"Monterías"
- ¿Y le contaste lo de las BOAS GIGANTES? – Preguntó Solís. – Dicen…Es mas lo aseguran que…bueno que son un “poquitos” bravitos…Hay que ir prevenidos, mirando siempre el suelo por si acaso sale algún bicho de estos…Y por los cielos también….Pueden aparecer los “alados”…Y no hablemos de los grandes árboles…Suelen estar: leones, tigres y esas cosas…
Los demás se agarraban sus escuálidos estómagos. Las risotadas aunadas a las infaltables burlitas de todos los tonos y colores.
De más está alegar.
Que me hicieron enojar. Protesté todo lo que pude.
(He de hacer un paréntesis aquí.)
Casi nunca exteriorizo mis pensamientos. Pero cuando lo hago: ¡Este es el resultado! Cuando la tos, acudió en mi ayuda.
Las risotadas, las burlitas y la tomadera de pelo fueron cesando.
En mi favor. ¡Claro está!                         
- ¡Al fin! ¡Al fin! -  Me felicité a mí mismo.
La sabia naturaleza, siempre viene en mi auxilio.
¡Sí señor, se hace justicia!
El caso es que arrancó nuevamente en su ya legendario relato, yo aproveché y me senté a todas mis anchas, como para disfrutar esta tregua, tan oportuna.
- “Bueno. El tal Dago. El indiecito.
Del que les hablé” -  Hablando y mirándome, comenzó tosiendo y a seguir mofándose de mí. ¿Qué podía hacer? Me provocaba darle un golpe, pero me contuve. Así que cuando lo creyó conveniente, continuó:
- “¡El Dago ese! Nos acompañó. Yo mismo les recordé a cada uno de ellos: En una batida. Hay que ir mosca. Con mucho cuidado. ¡Debemos confiarnos nuestras propias espaldas!”
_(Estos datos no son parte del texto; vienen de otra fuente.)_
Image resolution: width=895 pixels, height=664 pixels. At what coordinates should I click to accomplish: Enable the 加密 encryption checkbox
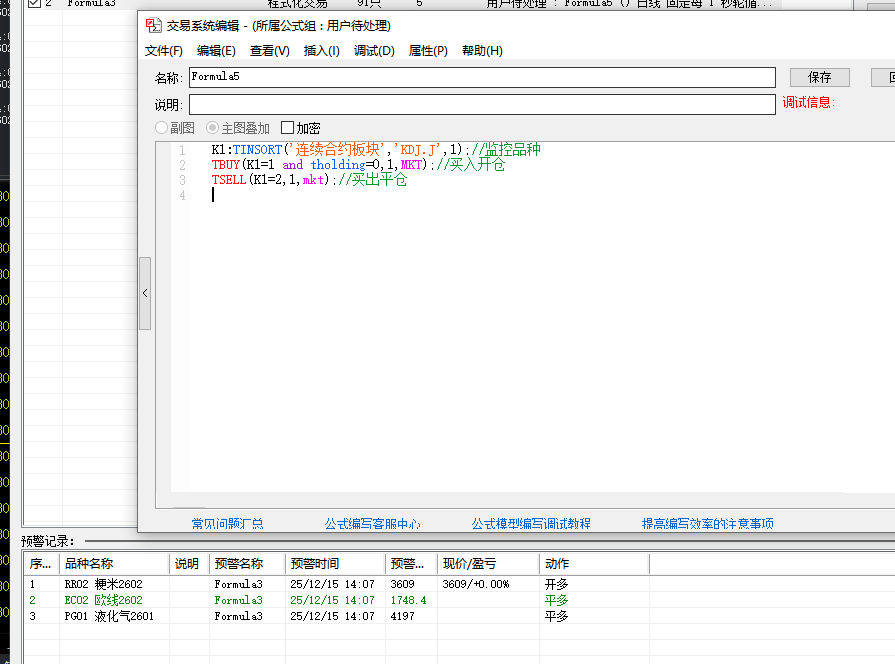pos(288,128)
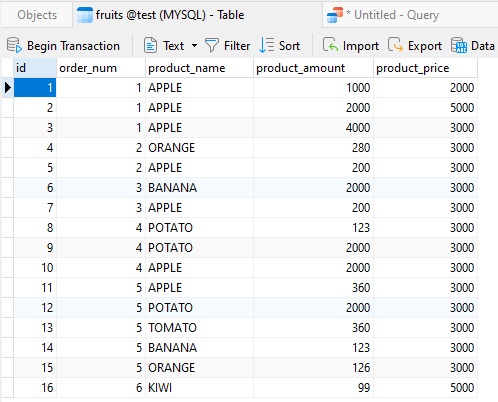Click the Begin Transaction button label
Screen dimensions: 498x402
point(73,46)
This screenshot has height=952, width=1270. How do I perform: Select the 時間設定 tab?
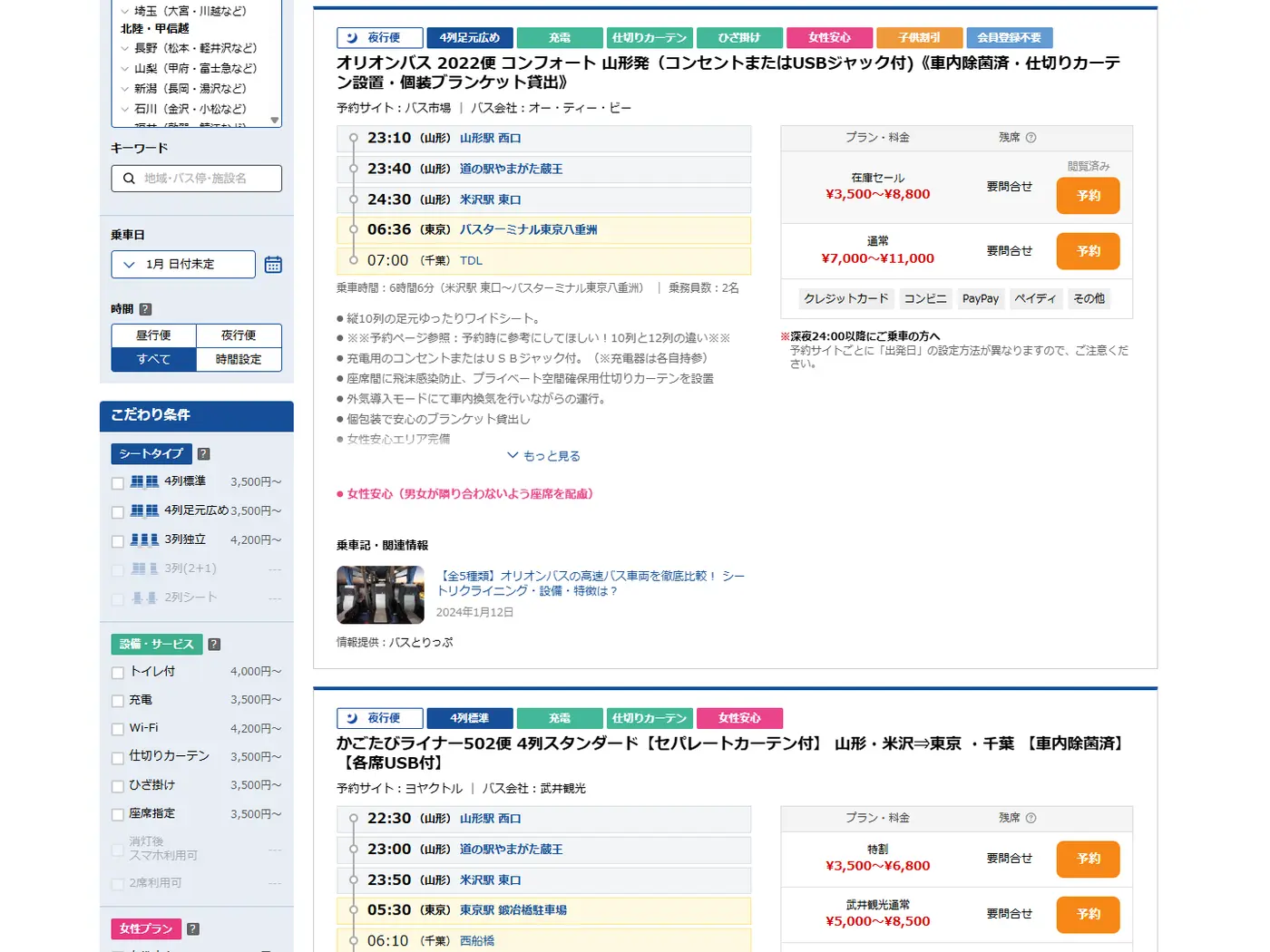[239, 359]
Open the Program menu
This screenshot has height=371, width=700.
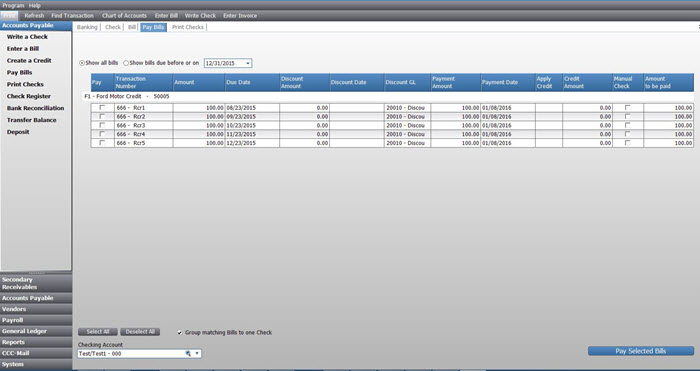tap(13, 5)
- ¡Estamos claritos! -  Le sostuvo Abraham, ya fastidiado.
- No es para molestarlos. No se ofendan. Ni se molesten.
- Ya. -  Sostuvo Nemesio.
- Bueno. Continuemos entonces. – Les dije tratando de sintetizar.
- “Partimos los cuatro: Nemesio, Abraham, Dago y yo. 
Todos a excepción del Dago, llevábamos nuestro armamento pesado. Aparte en mi cinto, llevaba mis pistolas, por si acaso.” 
Detuvo su historia para comprobar que tanto Solís, como Saulo y yo, estábamos poniéndole atención. Al verificar que tenía el cien por ciento de nuestra atención. Carraspeó y con gran pompa, prosiguió con su relato. 
“Era noche oscura. No había ni estrellas, ni luna ni nada.”
Todo era oscuridad perpetua. ¿La visibilidad? Ninguna. Estábamos a ciegas.
Ni siquiera me podía ver los dedos de ninguna de mis manos.
Cada uno iba en su caballo, nos distanciamos si acaso…Medio metro. En ocasiones, nos tropezábamos. Teniendo visibilidad nula.
Tampoco podíamos hablarnos.
La naturaleza entró en todo su fervor. Yo escuchaba mucha cacofonía; Como también creí oír en el silencio, algo así como el acecho. En vigilia.
Son difusos e incomprensibles y digo, que para nosotros que estamos acostumbrados a los ruidos propios de la ciudad.
Los sonidos en la selva son diversos y atemorizantes.
Te desespera, el escuchar.
¿Pero se imaginan algo más grave?
¡No podíamos ver absolutamente nada!
Sin siquiera poder distinguir nada. ¡Videntes, invidentes!
Y el que no sabe, es como éste” 

Me señaló pomposamente, yo tuve que disimular mi enojo.